Data entries:
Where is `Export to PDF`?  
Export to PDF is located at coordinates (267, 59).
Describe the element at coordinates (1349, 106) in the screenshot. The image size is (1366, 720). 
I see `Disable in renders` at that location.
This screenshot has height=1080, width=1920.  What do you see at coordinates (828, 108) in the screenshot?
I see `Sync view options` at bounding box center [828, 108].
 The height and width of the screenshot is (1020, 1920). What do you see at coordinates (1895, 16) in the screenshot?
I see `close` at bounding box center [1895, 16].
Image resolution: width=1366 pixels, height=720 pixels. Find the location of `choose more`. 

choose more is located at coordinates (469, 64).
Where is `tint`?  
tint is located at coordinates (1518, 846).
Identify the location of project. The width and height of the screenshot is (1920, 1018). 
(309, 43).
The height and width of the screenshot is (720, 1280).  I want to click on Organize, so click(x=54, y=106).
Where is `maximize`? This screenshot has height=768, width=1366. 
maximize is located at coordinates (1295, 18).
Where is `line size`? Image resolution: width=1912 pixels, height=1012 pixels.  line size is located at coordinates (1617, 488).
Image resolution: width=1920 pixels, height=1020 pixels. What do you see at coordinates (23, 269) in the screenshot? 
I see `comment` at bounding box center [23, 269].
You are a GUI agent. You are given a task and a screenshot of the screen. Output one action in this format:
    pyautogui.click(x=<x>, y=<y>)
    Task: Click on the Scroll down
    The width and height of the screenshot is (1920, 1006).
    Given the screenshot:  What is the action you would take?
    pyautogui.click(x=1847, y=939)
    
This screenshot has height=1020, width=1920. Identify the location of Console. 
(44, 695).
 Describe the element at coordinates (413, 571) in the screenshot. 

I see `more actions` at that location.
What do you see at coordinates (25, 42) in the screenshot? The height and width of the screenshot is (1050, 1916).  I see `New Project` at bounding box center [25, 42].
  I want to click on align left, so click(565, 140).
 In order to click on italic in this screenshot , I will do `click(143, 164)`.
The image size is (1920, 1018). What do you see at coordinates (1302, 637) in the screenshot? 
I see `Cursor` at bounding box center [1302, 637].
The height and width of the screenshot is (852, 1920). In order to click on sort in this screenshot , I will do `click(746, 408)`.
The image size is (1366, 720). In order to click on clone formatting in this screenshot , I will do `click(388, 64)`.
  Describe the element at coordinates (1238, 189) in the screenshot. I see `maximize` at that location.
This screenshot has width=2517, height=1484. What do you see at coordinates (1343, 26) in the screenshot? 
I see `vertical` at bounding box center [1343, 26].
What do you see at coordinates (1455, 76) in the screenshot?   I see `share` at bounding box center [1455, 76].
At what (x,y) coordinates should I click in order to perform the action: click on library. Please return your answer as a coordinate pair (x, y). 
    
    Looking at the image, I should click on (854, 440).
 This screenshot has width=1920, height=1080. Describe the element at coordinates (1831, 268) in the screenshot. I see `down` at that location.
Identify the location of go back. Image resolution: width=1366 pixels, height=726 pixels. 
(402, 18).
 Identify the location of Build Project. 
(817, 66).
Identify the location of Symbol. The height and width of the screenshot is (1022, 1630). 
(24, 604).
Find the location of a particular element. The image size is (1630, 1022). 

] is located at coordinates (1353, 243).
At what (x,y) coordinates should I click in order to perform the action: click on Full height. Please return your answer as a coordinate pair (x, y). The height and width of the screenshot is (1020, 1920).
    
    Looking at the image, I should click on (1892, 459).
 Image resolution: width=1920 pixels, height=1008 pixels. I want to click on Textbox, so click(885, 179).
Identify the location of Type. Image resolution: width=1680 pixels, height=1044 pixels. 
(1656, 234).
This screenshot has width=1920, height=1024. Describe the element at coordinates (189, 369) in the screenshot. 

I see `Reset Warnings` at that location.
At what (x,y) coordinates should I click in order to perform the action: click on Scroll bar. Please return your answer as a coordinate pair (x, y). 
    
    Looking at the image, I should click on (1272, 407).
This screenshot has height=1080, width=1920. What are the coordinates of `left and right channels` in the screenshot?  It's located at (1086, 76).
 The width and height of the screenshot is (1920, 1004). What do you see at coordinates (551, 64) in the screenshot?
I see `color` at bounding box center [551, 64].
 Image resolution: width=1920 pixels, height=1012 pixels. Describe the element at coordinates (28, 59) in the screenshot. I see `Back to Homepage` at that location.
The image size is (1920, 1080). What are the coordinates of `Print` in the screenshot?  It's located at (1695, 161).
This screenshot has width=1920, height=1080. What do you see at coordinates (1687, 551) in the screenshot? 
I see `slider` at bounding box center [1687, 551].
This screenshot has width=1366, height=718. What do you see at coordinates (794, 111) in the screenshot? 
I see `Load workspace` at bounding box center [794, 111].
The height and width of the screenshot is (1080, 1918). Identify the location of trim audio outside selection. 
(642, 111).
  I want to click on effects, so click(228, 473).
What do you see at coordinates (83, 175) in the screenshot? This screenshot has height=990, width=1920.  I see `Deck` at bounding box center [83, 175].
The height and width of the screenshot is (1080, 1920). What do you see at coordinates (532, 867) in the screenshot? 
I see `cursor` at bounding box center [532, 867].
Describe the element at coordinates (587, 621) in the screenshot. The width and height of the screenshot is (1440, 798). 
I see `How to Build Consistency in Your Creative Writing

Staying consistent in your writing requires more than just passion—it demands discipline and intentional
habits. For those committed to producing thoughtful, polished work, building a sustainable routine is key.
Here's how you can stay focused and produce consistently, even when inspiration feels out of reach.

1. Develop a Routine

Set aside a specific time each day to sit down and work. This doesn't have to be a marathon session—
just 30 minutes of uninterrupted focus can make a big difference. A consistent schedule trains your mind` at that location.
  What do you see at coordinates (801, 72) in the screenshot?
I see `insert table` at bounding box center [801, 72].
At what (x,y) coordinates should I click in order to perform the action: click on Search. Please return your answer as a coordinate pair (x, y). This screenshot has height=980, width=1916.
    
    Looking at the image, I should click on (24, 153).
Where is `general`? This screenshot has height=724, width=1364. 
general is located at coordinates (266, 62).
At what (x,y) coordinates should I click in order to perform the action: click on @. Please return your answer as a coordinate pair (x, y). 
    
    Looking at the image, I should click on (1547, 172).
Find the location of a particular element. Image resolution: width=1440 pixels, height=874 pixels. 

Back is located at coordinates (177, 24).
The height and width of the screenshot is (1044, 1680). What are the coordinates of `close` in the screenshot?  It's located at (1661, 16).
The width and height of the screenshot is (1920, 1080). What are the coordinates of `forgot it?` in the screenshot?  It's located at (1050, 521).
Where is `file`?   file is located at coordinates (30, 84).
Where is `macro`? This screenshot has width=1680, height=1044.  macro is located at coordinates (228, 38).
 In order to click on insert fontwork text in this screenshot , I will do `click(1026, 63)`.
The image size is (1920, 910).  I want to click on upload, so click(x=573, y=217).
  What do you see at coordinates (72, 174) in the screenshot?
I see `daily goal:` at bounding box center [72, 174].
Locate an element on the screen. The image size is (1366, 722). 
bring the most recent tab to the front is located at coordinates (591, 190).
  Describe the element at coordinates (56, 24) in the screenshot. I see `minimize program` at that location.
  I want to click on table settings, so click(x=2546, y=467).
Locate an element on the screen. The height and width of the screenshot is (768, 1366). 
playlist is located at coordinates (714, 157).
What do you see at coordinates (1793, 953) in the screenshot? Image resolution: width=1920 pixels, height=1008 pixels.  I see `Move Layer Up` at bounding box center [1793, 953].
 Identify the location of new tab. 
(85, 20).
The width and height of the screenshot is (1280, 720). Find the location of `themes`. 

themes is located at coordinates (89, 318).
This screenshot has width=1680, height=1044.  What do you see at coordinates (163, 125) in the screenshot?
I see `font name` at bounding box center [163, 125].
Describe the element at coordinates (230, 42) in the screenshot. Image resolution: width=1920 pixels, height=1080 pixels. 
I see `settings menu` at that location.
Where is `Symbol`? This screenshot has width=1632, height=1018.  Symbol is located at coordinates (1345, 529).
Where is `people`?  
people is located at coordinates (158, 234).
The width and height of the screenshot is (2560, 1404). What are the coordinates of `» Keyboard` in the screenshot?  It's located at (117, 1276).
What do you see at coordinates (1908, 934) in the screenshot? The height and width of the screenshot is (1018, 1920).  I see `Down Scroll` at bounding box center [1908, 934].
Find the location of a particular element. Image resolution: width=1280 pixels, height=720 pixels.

Task statement: Retype the stretch of lines from the one containing "Identify the location of Symbol." through the one containing "Looking at the image, I should click on (1272, 407)." exactly.

Written response:
Identify the location of Symbol. The height and width of the screenshot is (1022, 1630). 
(24, 604).
Find the location of a particular element. The image size is (1630, 1022). 

] is located at coordinates (1353, 243).
At what (x,y) coordinates should I click in order to perform the action: click on Full height. Please return your answer as a coordinate pair (x, y). The height and width of the screenshot is (1020, 1920).
    
    Looking at the image, I should click on (1892, 459).
 Image resolution: width=1920 pixels, height=1008 pixels. I want to click on Textbox, so click(885, 179).
Identify the location of Type. Image resolution: width=1680 pixels, height=1044 pixels. 
(1656, 234).
This screenshot has width=1920, height=1024. Describe the element at coordinates (189, 369) in the screenshot. 

I see `Reset Warnings` at that location.
At what (x,y) coordinates should I click in order to perform the action: click on Scroll bar. Please return your answer as a coordinate pair (x, y). 
    
    Looking at the image, I should click on (1272, 407).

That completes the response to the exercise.